## Tasks to complete
(1) Answer these questions using the passage on the Mediterranean diet study:
(a) How many men and women took part in the study?
(b) What drop in mortality was associated with a three-point increase in the dietary score?
(c) In which countries was the link strongest?
(2) Proceed with the passage on the Mediterranean diet study by writing what comes after its last sentence.

## Excerpted passage
● ● ● ●
Researchers at the University of Athens Medical School, in a major pan-Europe study, have produced convincing evidence that a Mediterranean diet rich in vegetables and fruit and low in saturated fats can help us live longer.
A Mediterranean diet has long been thought to improve general health but this particular study of 74,607 men and women aged over 60 shows that by closely following the diet life can be extended by up to one year.
Information on diet, lifestyle, medical history, smoking and physical activity was collected by the scientists and the men and women were each given a score based on adherence to a Mediterranean diet, with higher scores given to those who ate the most foods linked to such a diet.
The researchers found that a higher dietary score was linked to a lower overall death rate and that a two-point increase in the score was linked to an 8% reduction in mortality, a three-point increase was associated with an 11% drop in mortality and a four-point increase was associated with a 14% drop.
A healthy man of 60 who closely followed a Mediterranean diet could expect to live around one year longer than a man of the same age who did not eat such a diet.
The link was strongest in Greece and Spain and that was probably because people in these countries followed a genuine Mediterranean diet.
● ● ● ●
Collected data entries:
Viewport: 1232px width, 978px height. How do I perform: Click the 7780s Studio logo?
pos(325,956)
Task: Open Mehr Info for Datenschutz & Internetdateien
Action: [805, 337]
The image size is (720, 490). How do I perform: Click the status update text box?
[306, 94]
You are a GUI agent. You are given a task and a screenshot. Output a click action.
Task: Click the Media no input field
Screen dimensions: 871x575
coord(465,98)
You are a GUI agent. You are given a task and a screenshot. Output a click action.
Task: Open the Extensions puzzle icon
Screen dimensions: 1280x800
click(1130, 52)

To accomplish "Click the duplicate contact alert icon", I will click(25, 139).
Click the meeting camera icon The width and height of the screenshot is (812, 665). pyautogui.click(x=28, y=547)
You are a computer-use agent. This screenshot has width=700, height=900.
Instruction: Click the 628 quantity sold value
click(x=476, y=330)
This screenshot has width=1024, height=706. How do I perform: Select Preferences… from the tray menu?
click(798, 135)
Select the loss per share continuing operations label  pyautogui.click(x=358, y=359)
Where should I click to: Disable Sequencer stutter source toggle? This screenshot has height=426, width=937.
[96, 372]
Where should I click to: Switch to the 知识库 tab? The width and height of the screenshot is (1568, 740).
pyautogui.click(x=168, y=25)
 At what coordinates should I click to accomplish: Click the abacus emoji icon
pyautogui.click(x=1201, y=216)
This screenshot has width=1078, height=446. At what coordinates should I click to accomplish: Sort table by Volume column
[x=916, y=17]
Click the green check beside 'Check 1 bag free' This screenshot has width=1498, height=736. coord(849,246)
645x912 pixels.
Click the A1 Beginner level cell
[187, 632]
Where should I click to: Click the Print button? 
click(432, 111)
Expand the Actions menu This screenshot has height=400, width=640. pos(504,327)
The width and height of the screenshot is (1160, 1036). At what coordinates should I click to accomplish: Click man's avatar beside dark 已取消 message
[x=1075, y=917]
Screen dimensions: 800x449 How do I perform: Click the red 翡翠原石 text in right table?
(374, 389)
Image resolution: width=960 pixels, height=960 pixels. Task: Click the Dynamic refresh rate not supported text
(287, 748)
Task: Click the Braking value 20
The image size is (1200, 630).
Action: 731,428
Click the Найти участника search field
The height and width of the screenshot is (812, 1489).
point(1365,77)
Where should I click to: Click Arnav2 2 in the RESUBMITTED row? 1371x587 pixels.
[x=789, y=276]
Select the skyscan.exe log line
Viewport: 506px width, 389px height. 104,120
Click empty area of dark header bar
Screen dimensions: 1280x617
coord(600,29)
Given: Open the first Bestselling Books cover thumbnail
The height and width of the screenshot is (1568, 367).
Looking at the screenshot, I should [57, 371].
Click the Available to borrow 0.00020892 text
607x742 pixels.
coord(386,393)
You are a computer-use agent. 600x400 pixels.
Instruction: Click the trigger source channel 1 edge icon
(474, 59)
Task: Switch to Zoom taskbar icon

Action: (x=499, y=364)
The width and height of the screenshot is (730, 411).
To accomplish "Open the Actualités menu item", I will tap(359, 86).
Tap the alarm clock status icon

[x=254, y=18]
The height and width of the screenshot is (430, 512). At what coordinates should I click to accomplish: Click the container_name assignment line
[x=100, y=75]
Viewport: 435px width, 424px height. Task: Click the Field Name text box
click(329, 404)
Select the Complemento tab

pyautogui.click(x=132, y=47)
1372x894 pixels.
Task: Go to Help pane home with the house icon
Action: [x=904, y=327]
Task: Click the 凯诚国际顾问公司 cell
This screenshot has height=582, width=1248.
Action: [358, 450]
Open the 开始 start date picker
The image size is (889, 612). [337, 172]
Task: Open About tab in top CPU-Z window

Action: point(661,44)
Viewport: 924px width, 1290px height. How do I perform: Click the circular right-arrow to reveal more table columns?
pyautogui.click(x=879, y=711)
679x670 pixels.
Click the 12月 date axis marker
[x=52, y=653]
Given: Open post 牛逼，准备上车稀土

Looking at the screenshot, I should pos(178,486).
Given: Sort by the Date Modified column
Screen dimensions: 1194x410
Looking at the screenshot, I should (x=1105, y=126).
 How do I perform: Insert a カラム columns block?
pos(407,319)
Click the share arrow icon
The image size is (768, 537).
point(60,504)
● ● ● ●
## Responses to the exercise
(1)
(a) 74,607
(b) An 11% drop
(c) Greece and Spain

(2)
According to Rebecca Foster, a nutrition scientist at the British Nutrition Foundation, diets in the UK were nothing like as healthy as those followed by many European counterparts. She says that although dietary surveys show that Brits are eating fewer calories, less total fat and are reducing salt intake, they are still not meeting the UK dietary guidelines, which are in line with the characteristics of the Mediterranean diet. Mediterranean countries such as Spain and Greece eat a lot more fruit and vegetables and less saturated fat. But Foster says the study findings could in part be down to genetic factors, rather than simply diet alone.
Dietary studies are often hard to carry out as it is difficult to define which constituent of the diet provides the most benefit, says Belinda Linden, of the British Heart Foundation, but that should not stop them trying, as large and in-depth dietary studies such as these contribute to a greater understanding of the way different diets affect health, and adds detailed evidence to previous findings confirming that this type of diet, can be linked with prolonged life.
Linden says however that diet is only one part of the lifestyle change needed to reduce coronary heart disease and we must also aim to increase our activity levels, control our weight and stop smoking.
The study is published in the British Medical Journal.